Reading passage -
---

David Thorburn says,

Cop and private eye shows are fables of justice, heroism and deviancy, symbolically or imaginatively "policing" the unstable boundaries that define public or consensus ideas about crime, urban life, gender norms, the health or sickness of our institutions.

But I don’’t think that’s what Monk is about.  There are unstable boundaries here, but they do not apply to public ideas and institutions.  In Monk’’s case, what’’s in question are the boundaries of the self.  Monk can’t tell where the self is open or closed, safe or vulnerable.  He must survey the world for threats and these are everywhere.

Which brings us back to why we should find him appealing.  Is this merely a reflection of our powers of empathy?  Or something else?  I am tempted to think Monk is a parable on the perils of individualism.  But you decide.  The next episode of Monk airs this Wednesday at 10:00 on the USA network.

---

Records provided -

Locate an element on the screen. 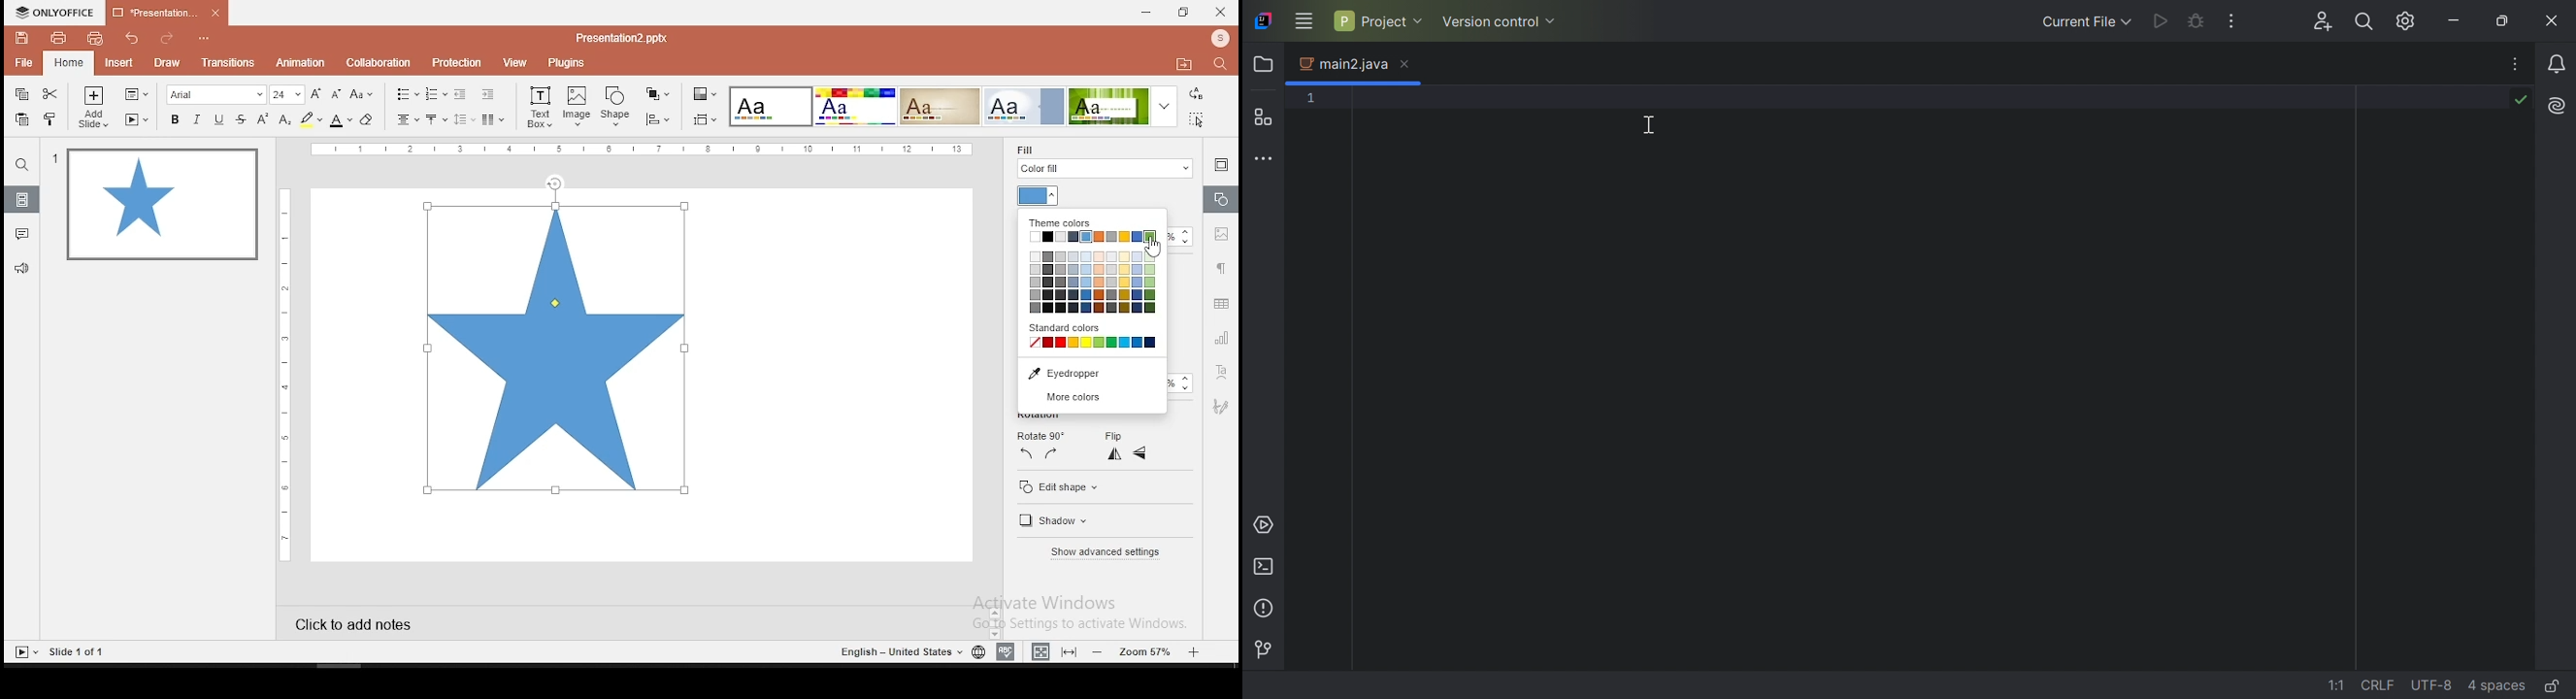 This screenshot has height=700, width=2576. theme colors is located at coordinates (1060, 223).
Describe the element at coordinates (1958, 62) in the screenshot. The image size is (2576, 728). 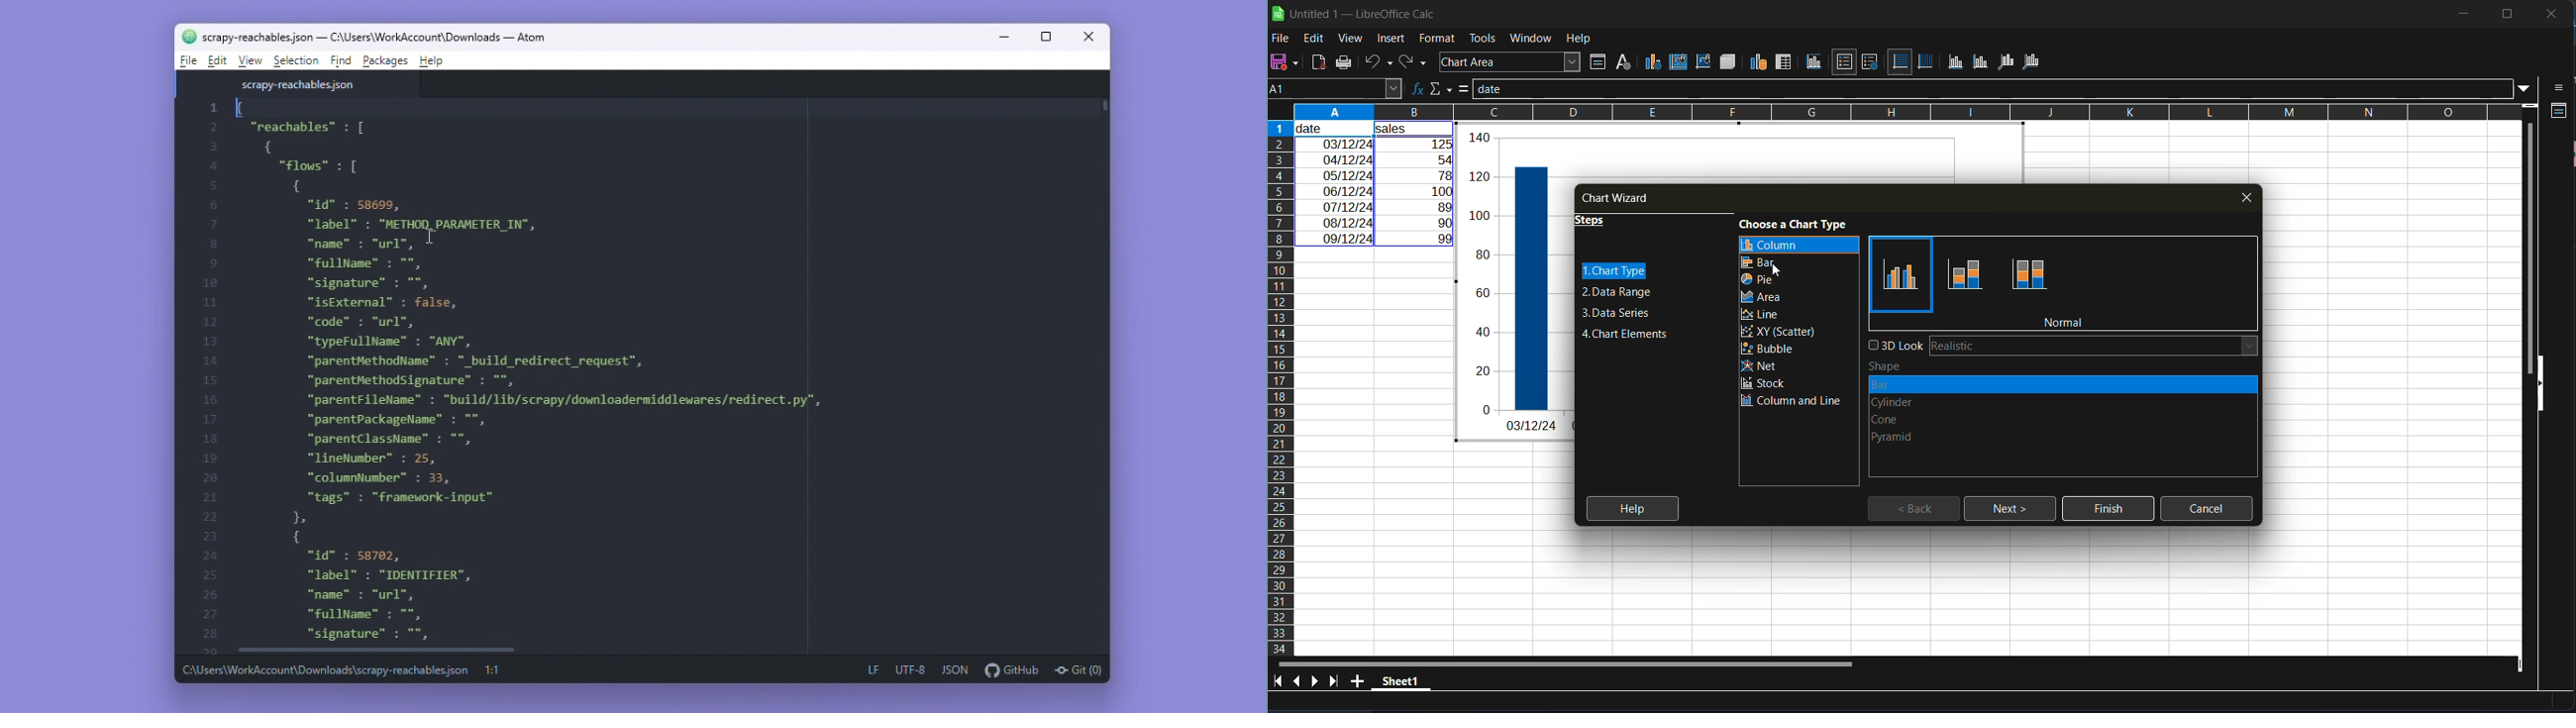
I see `x axis` at that location.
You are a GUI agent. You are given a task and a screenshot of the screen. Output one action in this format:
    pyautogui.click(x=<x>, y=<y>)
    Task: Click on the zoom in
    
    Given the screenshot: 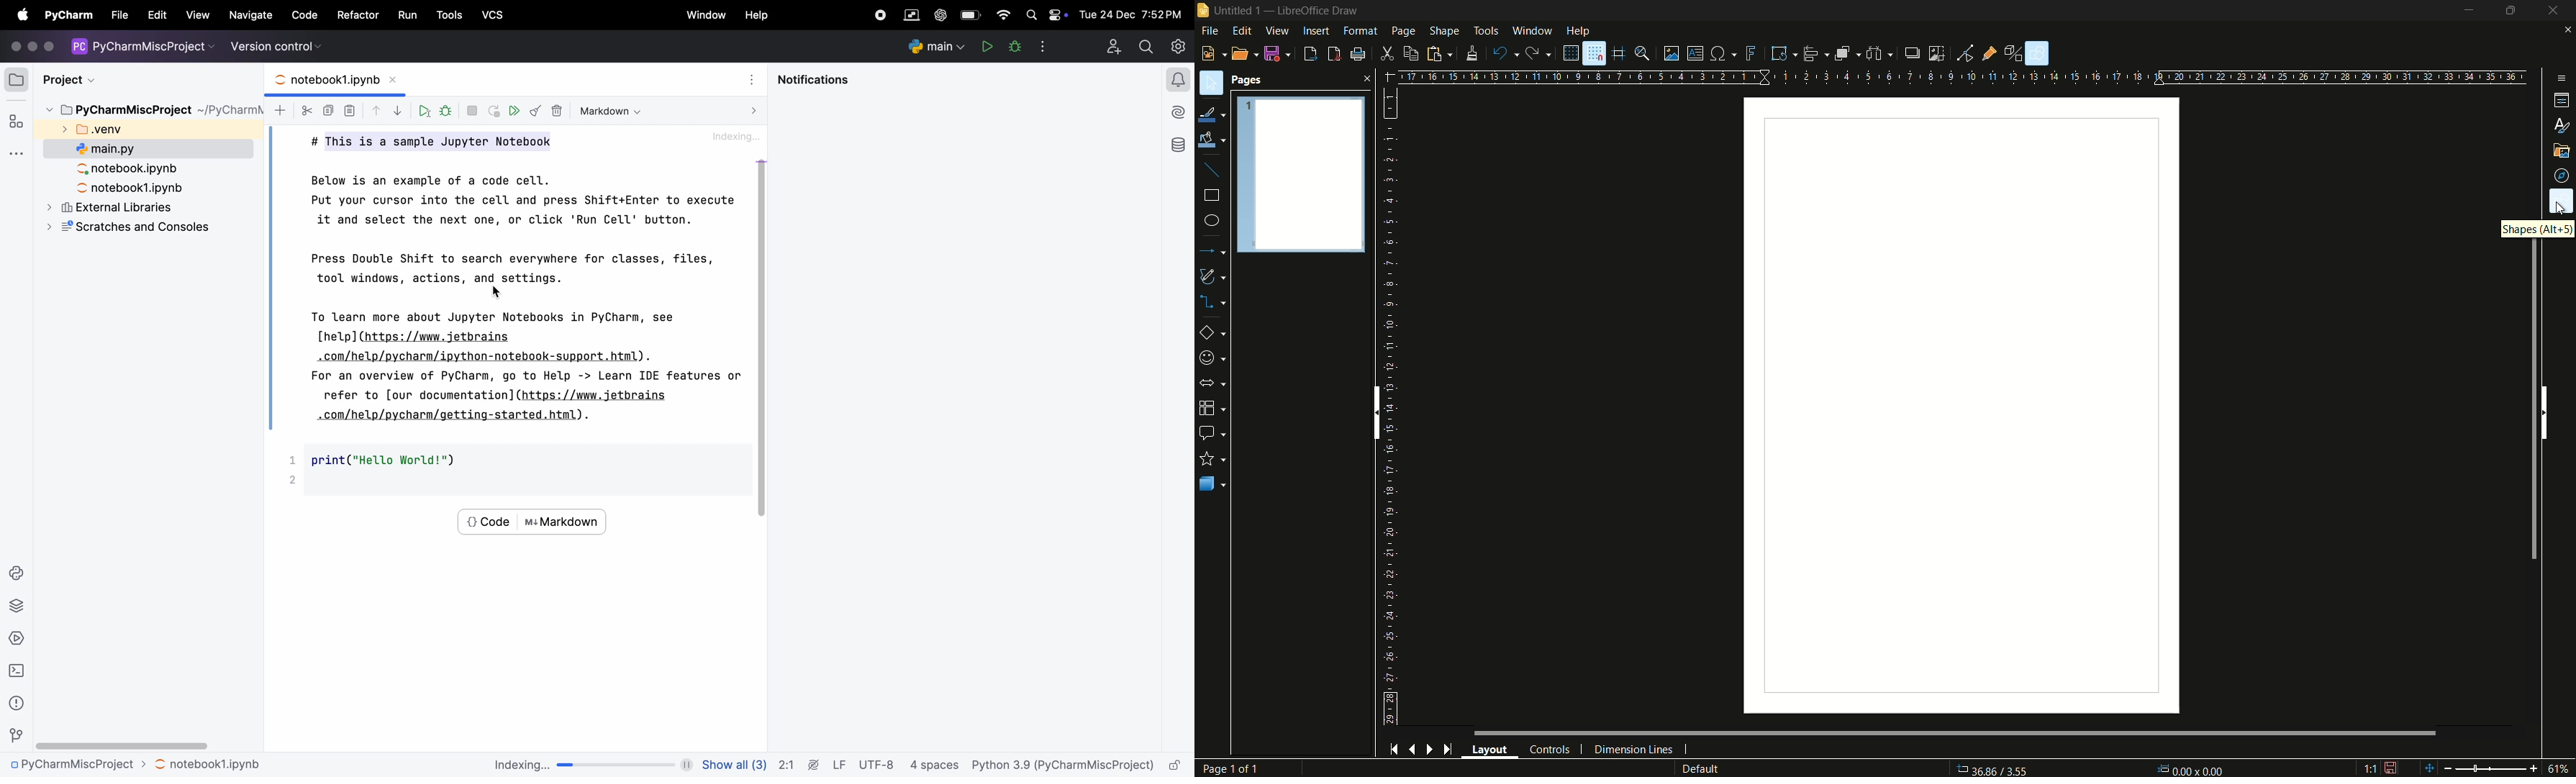 What is the action you would take?
    pyautogui.click(x=2535, y=767)
    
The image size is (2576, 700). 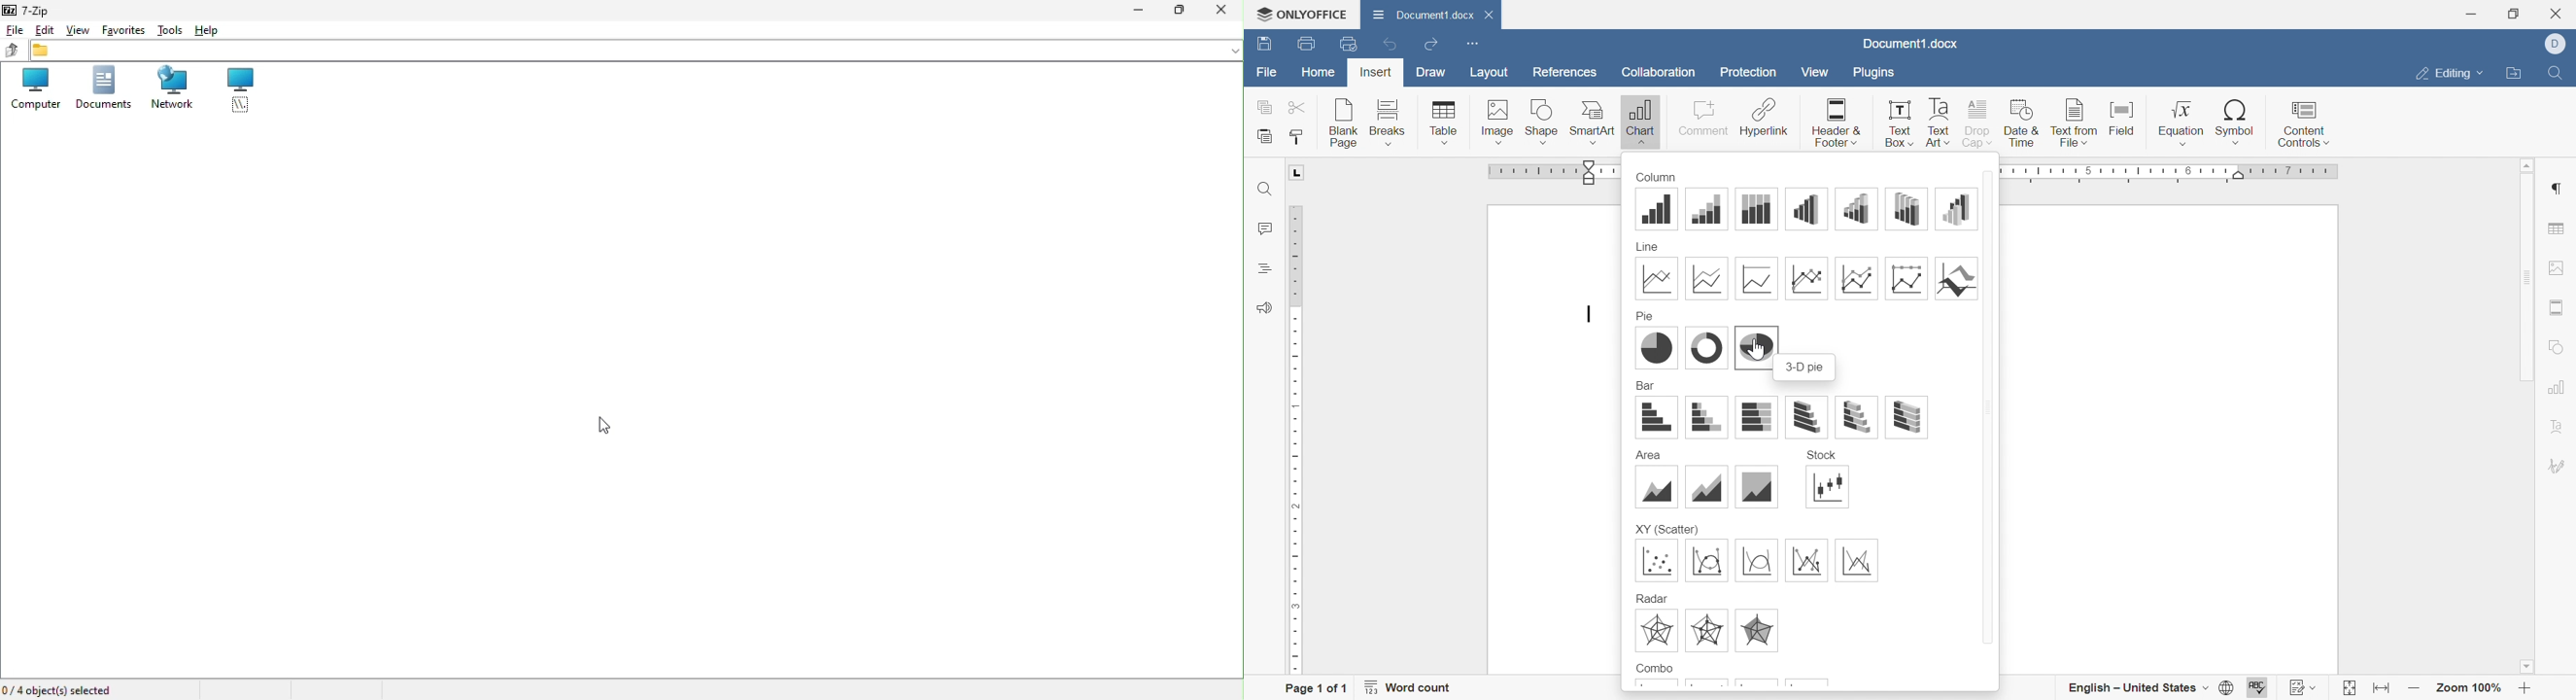 I want to click on Field, so click(x=2125, y=117).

---

The tasks -
1. In the passage about Monk, on which network and at what time does the next episode air?
2. Reproduce the passage about Monk word for word from "Cop and private" to "these are everywhere.".

Solutions to each task -
1. The USA network, this Wednesday at 10:00.

2.
Cop and private eye shows are fables of justice, heroism and deviancy, symbolically or imaginatively "policing" the unstable boundaries that define public or consensus ideas about crime, urban life, gender norms, the health or sickness of our institutions.

But I don’’t think that’s what Monk is about.  There are unstable boundaries here, but they do not apply to public ideas and institutions.  In Monk’’s case, what’’s in question are the boundaries of the self.  Monk can’t tell where the self is open or closed, safe or vulnerable.  He must survey the world for threats and these are everywhere.